If Claude can reliably document, translate, and refactor even 10% of that installed base per year, the consulting industry built around manual modernization doesn’t disappear, but it likely gets repriced.


IBM won’t vanish. But its leverage changes. When clients believe modernization is no longer a 10-year lock-in, they negotiate harder and demand faster results.


What to watch next


Look for detailed case studies with real cost savings attached.


Watch how quickly CIOs run pilots and expand them.


Over the next 6 to 24 months, three signals matter most.


First, deployment speed. If a top 20 U.S. bank publicly says AI cut a core modernization timeline from 48 months to 24, that’s a major shift in expectations.


Second, pricing pressure. If IBM’s consulting growth slows while AI tooling revenue rises at companies like Anthropic, the market will continue to adjust valuations.
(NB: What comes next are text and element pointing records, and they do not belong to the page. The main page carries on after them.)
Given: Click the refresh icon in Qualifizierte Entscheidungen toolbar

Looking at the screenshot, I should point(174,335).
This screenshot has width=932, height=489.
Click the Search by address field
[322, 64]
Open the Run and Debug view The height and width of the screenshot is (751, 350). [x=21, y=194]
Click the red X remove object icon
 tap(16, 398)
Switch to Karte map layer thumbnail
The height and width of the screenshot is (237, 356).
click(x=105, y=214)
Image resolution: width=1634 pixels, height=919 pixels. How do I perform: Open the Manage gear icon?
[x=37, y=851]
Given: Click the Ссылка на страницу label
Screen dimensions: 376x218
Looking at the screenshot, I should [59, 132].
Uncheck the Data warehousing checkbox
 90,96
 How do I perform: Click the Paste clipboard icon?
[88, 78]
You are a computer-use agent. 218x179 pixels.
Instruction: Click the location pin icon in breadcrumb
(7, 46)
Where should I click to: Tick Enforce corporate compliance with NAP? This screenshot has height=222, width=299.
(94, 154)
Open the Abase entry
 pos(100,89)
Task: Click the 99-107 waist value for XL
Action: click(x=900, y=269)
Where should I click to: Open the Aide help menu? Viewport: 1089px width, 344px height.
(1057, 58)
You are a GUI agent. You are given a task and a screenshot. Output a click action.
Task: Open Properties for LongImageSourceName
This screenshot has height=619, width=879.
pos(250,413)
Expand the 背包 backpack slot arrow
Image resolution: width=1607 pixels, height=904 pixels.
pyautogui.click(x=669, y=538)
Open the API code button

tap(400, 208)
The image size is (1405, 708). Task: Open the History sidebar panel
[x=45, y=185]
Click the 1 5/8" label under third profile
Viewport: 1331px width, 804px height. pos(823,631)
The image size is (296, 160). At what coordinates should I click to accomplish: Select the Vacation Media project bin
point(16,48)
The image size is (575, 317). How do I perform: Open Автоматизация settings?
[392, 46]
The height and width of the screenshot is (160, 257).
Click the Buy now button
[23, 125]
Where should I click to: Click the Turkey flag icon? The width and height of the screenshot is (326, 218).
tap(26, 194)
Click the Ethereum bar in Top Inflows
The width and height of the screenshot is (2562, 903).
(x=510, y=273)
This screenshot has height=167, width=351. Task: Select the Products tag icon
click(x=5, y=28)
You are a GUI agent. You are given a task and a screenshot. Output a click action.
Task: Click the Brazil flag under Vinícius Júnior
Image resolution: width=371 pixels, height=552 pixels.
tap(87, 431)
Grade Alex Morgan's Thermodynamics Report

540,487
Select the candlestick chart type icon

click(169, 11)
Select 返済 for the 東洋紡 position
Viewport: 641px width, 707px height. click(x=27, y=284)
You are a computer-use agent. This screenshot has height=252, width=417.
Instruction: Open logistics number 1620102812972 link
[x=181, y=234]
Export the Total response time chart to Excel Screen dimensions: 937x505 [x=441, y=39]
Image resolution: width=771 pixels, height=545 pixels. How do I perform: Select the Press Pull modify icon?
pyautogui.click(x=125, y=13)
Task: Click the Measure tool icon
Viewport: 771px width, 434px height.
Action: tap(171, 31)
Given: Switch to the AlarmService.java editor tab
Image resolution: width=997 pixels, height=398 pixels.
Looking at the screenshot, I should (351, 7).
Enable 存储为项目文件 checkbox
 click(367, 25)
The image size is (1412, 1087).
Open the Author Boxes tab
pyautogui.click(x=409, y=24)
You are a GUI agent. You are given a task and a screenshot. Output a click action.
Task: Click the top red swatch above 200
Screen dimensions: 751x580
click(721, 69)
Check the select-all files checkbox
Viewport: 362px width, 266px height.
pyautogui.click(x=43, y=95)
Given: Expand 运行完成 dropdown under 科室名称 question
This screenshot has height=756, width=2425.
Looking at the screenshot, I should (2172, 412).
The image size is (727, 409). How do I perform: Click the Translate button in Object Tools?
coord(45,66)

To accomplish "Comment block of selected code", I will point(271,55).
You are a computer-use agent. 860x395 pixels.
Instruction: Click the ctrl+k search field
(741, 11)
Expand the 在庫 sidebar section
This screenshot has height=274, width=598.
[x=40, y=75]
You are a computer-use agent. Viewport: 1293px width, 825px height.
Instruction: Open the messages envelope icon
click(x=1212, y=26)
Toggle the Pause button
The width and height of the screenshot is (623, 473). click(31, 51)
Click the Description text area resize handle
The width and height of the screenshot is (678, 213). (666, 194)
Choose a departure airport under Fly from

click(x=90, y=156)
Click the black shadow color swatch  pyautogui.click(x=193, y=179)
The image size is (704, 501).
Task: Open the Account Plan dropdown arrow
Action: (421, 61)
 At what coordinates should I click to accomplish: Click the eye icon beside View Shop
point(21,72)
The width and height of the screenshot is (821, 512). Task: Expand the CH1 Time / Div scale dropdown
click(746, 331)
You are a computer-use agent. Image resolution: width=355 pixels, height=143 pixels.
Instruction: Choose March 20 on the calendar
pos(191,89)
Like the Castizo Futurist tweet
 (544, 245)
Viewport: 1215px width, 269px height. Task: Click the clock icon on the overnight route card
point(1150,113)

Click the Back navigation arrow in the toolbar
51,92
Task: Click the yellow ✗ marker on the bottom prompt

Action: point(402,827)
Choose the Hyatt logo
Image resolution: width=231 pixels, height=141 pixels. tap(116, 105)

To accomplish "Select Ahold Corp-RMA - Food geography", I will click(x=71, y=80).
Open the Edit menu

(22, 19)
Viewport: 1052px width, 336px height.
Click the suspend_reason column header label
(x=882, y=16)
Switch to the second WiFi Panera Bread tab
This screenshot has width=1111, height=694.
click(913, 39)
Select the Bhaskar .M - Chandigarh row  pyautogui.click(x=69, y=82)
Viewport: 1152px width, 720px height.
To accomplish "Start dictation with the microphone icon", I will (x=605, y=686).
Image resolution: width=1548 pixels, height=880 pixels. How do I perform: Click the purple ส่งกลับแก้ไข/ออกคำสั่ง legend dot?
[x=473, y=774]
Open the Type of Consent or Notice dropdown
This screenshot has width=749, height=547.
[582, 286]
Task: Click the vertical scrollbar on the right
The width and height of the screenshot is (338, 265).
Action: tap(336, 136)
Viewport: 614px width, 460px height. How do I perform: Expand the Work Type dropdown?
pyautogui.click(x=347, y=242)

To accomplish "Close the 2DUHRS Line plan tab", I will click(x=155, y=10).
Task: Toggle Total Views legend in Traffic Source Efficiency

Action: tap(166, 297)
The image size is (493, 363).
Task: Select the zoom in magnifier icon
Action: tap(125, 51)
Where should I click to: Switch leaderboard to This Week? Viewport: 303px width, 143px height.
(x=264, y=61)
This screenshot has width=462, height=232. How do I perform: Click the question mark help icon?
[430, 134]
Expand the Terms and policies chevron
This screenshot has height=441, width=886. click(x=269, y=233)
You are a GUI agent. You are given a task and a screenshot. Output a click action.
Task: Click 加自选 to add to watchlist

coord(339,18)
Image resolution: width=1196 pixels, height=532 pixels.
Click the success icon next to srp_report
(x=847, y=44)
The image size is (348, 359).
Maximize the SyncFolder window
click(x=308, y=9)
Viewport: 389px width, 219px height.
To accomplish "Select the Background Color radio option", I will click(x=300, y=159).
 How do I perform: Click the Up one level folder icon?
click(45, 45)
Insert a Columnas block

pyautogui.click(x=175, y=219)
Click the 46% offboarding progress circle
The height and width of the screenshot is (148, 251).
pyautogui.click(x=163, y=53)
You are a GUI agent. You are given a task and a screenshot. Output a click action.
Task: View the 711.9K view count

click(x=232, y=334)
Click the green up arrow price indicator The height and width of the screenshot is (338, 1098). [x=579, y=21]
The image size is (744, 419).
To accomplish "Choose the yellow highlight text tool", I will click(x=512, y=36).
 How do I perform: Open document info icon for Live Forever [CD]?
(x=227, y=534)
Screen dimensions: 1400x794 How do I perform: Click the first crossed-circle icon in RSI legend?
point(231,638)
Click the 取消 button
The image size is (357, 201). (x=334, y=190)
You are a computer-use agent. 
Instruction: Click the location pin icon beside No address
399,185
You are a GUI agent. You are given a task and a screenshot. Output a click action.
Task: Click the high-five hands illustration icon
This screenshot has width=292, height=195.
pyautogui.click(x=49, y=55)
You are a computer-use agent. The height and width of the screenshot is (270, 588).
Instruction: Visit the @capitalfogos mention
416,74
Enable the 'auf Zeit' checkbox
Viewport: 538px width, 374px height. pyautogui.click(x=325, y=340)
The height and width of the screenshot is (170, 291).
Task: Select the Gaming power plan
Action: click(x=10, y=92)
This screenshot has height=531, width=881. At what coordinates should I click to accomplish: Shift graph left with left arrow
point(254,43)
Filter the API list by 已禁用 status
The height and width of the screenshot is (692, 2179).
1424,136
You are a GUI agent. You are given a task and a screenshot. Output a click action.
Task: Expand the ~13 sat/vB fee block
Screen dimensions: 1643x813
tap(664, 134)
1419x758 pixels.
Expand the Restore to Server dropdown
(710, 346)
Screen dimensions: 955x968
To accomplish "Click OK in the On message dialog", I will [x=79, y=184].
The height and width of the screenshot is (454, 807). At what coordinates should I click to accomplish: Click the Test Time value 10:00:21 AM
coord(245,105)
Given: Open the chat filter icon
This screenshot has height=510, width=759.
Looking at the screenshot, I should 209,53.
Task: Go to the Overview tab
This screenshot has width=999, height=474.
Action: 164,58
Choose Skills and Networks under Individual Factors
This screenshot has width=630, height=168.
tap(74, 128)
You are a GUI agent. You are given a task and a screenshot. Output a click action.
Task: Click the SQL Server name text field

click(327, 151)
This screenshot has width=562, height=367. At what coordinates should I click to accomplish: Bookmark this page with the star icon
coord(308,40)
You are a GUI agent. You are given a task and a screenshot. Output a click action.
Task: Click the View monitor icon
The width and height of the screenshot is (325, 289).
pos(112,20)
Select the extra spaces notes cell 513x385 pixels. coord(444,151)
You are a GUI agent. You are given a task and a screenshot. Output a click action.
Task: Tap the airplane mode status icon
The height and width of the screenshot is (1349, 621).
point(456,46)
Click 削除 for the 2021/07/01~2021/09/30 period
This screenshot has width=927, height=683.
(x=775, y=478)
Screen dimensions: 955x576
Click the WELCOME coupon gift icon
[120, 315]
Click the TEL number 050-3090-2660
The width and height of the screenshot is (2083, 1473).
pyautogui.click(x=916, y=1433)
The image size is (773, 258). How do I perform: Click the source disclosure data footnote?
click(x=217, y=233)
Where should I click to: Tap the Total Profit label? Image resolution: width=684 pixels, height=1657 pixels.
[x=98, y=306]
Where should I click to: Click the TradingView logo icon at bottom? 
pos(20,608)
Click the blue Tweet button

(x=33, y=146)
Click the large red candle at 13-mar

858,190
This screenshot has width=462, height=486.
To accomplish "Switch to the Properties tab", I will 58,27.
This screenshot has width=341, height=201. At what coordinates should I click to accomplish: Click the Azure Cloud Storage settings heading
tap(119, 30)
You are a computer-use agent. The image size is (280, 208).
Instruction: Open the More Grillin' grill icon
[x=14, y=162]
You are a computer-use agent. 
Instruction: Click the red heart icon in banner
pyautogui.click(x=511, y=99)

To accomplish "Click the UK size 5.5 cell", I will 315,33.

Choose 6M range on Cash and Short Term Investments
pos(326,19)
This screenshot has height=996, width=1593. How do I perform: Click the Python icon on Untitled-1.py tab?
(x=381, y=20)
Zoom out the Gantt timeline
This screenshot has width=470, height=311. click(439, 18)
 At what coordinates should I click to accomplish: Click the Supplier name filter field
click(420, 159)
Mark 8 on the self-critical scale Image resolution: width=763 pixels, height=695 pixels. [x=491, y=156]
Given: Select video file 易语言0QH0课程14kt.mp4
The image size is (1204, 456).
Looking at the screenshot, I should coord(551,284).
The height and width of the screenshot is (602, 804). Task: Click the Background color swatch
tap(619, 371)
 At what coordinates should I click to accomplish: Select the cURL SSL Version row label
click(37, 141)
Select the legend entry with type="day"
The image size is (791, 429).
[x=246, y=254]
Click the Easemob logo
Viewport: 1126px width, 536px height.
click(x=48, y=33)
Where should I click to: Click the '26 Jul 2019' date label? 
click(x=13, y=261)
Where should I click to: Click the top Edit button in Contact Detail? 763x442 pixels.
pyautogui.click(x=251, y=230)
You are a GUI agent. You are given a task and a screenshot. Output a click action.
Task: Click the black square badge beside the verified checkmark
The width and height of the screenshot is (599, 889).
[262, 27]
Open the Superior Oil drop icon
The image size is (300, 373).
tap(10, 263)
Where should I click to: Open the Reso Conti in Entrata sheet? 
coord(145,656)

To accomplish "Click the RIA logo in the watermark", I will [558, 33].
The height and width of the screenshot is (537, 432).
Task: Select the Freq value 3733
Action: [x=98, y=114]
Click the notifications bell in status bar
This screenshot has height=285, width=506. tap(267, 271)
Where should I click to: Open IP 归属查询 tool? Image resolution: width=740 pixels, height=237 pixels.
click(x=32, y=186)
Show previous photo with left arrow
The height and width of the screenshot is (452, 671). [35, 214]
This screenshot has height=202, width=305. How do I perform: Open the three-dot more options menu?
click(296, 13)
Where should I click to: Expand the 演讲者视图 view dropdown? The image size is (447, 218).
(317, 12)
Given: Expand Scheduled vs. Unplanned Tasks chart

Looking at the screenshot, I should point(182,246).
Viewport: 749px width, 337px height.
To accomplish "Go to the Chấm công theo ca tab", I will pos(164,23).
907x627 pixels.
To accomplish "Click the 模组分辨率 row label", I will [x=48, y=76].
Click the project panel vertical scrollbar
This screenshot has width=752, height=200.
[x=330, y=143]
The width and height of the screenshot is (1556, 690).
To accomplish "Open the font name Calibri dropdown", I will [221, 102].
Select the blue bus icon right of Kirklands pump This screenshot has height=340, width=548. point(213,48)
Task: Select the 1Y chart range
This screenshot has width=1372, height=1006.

Third, regulation. Financial regulators require audit trails, validation, and explainability. If Anthropic can package those into enterprise-ready workflows, adoption speeds up. If not, incumbents keep their advantage longer.


This isn’t really about a single afternoon stock swing, but something bigger: does all that legacy complexity stay a steady cash machine, or does it just become fuel for the next wave of AI?


The real bet here is that the data wins. That COBOL modernization turns into the next big fight over who actually captures the value. The old-school services firms that’ve lived off this complexity for decades, or the new AI-native platforms built to automate it away. IBM (IBM) has a Disruption Score of 3.